Connect with us

BANKA HABERLERİ

Aktif Gündem

AKTİFBANK Analizleri ile fark yaratıyor. Gündeme dair sıcak bilgileri müşterileri ile paylaşan banka analizleri iel fark yaratıyor.

Yayınlanma:

|

Genel Gündem

Yurt içinde Merkez Bankası Başkanı değişimi sonrası varlık fiyatlarındaki oynaklık yüksek seyrederken ekonomik veri yoğunluğu zayıf seyretti. Şubat ayında ülkeye gelen yabancı turist sayısı 2020 yılının Şubat ayına göre %69 oranında düşük seyretti. Mart ayına dair öncü göstergelerden Tüketici güven endeksinde 84.5 seviyesinden 86.7 seviyesine bir yükseliş kaydedilirken reel sektör güven endeksi de 108.7 seviyesinden 110,2 seviyesine yükseldi. 19 Mart ile biten haftaya yabancılar net 60 milyon dolar değerinde hisse senedi ve 427 milyon dolar değerinde tahvil alımı gerçekleştirdi. Aynı hafta yurt içi döviz tevdiat hesaplarında 2.1 milyar dolar düzeyinde artış görülürken hafta başındaki yüksek oynaklıkta bu verinin 7 milyar dolar seviyesinde azalmış olabileceği düşünülüyor. Yurt içinde para politikası nezdinde artan belirsizlik TL varlık getirileri ve risk primi üzerinde negatif yönlü baskı yaratırken yurt dışı kısa vadeli TL faizinde de bozulma meydana geldi.

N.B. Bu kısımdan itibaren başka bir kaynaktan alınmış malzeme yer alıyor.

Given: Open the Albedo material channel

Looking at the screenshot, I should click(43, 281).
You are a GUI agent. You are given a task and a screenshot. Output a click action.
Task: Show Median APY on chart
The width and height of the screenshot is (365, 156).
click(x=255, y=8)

Küresel tarafta hafta içinde Markit tarafından yayınlanan PMI verileri takip edildi. Küresel tarafta Mart ayı PMI verileri genel olarak beklentilerin üzerinde gerçekleşirken ekonomik aktivitedeki toparlanma beklentilerini de doğrulamış oldu. Almanya’da Mart ayı imalat sanayi PMI verisi 60.7’den 60.5’e gerileme beklenirken 66.6 düzeyinde gerçekleşti. Benzer görünüm İngiltere’de de yaşanırken imalat sanayi PMI 49.5’ten 56.8’e yükseldi. ABD’de ise aynı veri 58.6’dan 59 seviyesine yükseldi. Hizmet PMI tarafında Almanya Mart ayı itibariyle 50.8 ile büyüme noktasını işaret ederken, İngiltere’de 56.8 ve ABD’de 60 seviyelerinde kaydedilen veri hizmet sektöründe de güçlü bir toparlanmanın geldiğine işaret ediyor. ABD 10 yıllık tahvil faizi %1.7’nin hemen altında fiyatlanırken enflasyon beklentilerindeki iyimserlik de devam ediyor.
Aktif Bank
Döviz Kurları:

Geçtiğimiz hafta gelişen ekonomi para birimleri içinde TL negatif ayrışırken genel olarak ABD dolarına karşı değer kaybı gözlendi. TL’nin %10 değer kaybı yaşadığı haftada Brezilya reali 3’ün üzerinde değer kaybı ile TL’yi takip etti. Türkiye 5 yıllık CDS primi 310’dan 460 seviyesine yükselirken uzun vadeli tahvil faizlerindeki yükseliş ve gözlenen portföy akımları kur üzerinde baskı oluşturdu.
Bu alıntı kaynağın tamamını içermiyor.